### DIRECTIONS FOR THIS TASK:
Write out exactly the lines running from the line that includes "This screenshot has width=2549, height=1219." to the end of the data, both ends included, and nothing besides.

::::

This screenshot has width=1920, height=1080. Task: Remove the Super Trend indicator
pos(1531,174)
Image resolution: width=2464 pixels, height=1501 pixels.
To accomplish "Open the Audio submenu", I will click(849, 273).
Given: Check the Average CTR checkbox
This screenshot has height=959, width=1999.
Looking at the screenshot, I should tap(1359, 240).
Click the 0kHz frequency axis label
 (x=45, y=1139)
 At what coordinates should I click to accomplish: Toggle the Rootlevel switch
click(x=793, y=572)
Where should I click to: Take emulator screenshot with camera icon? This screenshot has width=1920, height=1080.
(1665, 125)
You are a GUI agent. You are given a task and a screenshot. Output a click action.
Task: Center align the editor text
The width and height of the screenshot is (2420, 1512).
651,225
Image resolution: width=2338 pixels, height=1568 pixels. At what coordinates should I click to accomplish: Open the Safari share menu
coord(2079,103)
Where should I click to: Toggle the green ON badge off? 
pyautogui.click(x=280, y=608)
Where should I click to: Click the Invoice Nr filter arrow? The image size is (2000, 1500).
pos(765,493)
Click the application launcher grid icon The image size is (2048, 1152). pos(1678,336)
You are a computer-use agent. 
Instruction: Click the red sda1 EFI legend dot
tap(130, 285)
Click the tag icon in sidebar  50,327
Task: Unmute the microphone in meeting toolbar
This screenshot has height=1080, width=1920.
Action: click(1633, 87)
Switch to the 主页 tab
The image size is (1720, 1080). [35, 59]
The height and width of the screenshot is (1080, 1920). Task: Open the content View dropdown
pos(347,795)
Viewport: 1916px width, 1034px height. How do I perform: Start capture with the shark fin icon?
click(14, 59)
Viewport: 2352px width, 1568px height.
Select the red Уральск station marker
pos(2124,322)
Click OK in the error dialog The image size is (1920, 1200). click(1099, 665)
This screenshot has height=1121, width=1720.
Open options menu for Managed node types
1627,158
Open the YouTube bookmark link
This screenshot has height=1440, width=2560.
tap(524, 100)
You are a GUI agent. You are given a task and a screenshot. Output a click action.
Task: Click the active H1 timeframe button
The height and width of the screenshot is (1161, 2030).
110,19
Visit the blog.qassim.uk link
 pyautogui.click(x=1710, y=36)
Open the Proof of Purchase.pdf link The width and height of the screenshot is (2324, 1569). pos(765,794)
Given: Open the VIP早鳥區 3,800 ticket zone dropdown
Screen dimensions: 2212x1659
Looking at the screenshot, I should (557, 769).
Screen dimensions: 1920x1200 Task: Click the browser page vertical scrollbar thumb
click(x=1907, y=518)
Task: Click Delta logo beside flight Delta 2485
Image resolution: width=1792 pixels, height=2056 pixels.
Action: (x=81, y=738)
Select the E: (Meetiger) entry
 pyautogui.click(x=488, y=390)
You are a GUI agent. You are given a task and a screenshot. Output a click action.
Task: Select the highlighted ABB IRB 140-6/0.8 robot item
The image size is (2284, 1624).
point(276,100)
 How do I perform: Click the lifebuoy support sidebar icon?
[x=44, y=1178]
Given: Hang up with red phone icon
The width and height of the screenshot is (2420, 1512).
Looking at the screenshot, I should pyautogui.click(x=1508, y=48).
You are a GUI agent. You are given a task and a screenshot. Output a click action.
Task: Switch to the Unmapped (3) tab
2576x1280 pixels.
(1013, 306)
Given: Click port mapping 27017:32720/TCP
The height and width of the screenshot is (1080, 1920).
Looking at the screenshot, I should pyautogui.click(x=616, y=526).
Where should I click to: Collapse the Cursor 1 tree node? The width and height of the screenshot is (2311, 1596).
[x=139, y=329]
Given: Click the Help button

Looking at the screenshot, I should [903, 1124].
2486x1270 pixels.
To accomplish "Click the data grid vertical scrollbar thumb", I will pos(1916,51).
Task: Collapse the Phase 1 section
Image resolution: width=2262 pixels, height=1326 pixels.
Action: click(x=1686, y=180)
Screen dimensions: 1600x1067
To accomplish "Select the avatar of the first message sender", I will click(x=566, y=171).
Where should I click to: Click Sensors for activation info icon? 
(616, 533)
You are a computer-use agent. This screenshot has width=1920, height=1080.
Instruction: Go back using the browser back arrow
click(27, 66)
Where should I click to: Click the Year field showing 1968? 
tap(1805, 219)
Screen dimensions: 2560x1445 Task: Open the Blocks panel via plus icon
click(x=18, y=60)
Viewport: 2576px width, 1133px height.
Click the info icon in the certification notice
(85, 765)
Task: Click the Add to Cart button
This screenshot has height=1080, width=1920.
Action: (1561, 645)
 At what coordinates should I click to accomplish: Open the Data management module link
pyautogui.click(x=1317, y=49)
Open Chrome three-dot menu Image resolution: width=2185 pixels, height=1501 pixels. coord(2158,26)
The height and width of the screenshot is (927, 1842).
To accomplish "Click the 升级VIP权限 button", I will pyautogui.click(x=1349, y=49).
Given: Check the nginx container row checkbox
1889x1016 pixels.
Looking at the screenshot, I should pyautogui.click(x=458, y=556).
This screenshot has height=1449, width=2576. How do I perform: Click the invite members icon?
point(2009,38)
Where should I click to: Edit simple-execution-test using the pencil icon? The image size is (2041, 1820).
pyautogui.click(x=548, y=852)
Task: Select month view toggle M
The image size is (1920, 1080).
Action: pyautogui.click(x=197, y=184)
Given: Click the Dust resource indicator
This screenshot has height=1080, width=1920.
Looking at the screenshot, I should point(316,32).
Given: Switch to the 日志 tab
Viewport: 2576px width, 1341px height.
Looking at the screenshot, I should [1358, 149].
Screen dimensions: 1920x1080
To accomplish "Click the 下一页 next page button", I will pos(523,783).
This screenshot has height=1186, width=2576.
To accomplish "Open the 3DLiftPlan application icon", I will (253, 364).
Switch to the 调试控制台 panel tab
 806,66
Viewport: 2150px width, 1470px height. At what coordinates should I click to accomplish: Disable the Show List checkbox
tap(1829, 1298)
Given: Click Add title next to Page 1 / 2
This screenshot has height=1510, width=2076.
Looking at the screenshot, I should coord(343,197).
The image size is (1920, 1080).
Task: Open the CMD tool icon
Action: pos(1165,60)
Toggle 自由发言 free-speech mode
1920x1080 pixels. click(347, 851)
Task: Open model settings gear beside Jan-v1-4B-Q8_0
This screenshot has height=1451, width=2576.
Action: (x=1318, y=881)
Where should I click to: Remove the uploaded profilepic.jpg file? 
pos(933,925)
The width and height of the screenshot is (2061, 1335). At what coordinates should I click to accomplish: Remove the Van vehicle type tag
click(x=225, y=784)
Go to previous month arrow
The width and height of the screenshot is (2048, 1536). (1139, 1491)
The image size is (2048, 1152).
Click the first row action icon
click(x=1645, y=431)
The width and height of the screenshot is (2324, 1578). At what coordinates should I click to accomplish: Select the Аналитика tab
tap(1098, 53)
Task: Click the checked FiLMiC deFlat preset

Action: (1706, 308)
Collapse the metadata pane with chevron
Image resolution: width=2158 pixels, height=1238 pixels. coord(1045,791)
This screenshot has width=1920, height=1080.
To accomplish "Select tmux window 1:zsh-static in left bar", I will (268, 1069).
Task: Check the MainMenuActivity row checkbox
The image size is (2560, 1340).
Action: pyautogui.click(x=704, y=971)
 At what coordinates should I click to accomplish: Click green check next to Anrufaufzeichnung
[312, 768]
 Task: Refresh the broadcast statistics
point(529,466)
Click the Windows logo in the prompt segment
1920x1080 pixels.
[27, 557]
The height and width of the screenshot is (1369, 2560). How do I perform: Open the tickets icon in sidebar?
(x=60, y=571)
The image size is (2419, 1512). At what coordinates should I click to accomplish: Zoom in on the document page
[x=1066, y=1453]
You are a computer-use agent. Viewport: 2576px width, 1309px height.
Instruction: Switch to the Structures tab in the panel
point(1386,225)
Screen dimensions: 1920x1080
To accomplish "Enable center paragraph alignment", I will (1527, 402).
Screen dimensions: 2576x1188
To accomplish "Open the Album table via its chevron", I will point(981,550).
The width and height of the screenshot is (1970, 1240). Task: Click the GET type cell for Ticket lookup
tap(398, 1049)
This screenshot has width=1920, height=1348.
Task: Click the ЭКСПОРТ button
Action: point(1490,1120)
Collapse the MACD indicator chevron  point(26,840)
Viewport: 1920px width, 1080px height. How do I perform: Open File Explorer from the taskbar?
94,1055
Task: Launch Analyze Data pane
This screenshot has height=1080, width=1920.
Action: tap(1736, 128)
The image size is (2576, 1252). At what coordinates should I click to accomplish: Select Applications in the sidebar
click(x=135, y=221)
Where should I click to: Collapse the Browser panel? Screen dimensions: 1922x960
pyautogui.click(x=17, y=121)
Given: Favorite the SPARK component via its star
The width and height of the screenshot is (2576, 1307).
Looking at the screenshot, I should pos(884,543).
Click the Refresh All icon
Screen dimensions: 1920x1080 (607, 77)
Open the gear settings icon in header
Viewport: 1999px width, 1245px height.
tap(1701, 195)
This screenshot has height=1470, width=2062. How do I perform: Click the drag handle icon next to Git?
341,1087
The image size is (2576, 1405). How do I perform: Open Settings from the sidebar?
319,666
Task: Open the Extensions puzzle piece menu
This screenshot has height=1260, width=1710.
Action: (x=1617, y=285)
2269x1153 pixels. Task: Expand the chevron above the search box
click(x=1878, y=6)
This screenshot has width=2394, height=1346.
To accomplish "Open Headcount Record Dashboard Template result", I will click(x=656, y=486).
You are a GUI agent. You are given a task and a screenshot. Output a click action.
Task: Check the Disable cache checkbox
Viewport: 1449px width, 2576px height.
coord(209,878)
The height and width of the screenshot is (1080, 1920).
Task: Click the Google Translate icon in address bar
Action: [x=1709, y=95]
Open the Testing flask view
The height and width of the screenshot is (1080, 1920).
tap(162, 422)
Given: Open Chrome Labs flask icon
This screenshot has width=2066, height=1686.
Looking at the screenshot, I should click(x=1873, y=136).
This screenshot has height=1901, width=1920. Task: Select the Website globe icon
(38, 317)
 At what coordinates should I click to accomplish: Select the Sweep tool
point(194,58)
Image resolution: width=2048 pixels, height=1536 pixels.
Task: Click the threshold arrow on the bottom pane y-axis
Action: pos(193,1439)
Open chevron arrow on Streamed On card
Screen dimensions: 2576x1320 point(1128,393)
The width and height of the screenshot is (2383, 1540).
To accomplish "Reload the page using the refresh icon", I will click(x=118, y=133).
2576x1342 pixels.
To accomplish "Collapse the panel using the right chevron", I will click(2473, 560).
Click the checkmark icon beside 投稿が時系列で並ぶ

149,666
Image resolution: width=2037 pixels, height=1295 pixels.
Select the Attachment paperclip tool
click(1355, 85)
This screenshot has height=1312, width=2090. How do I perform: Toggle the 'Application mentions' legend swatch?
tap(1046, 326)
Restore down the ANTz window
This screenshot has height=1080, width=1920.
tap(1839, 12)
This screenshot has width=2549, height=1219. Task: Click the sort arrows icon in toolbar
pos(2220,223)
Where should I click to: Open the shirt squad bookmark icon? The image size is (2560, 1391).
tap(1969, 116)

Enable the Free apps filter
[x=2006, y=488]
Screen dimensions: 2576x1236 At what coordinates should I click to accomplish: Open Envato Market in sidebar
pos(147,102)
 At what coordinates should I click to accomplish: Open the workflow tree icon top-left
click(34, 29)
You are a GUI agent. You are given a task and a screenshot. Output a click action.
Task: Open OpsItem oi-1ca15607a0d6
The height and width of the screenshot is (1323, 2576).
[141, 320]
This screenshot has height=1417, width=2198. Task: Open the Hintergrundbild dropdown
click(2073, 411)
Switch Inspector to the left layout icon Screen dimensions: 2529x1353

::::

### ANSWER TO THE EXERCISE:
This screenshot has width=2549, height=1219. Task: Click the sort arrows icon in toolbar
pos(2220,223)
Where should I click to: Open the shirt squad bookmark icon? The image size is (2560, 1391).
tap(1969, 116)

Enable the Free apps filter
[x=2006, y=488]
Screen dimensions: 2576x1236 At what coordinates should I click to accomplish: Open Envato Market in sidebar
pos(147,102)
 At what coordinates should I click to accomplish: Open the workflow tree icon top-left
click(34, 29)
You are a GUI agent. You are given a task and a screenshot. Output a click action.
Task: Open OpsItem oi-1ca15607a0d6
The height and width of the screenshot is (1323, 2576).
[141, 320]
This screenshot has height=1417, width=2198. Task: Open the Hintergrundbild dropdown
click(2073, 411)
Switch Inspector to the left layout icon Screen dimensions: 2529x1353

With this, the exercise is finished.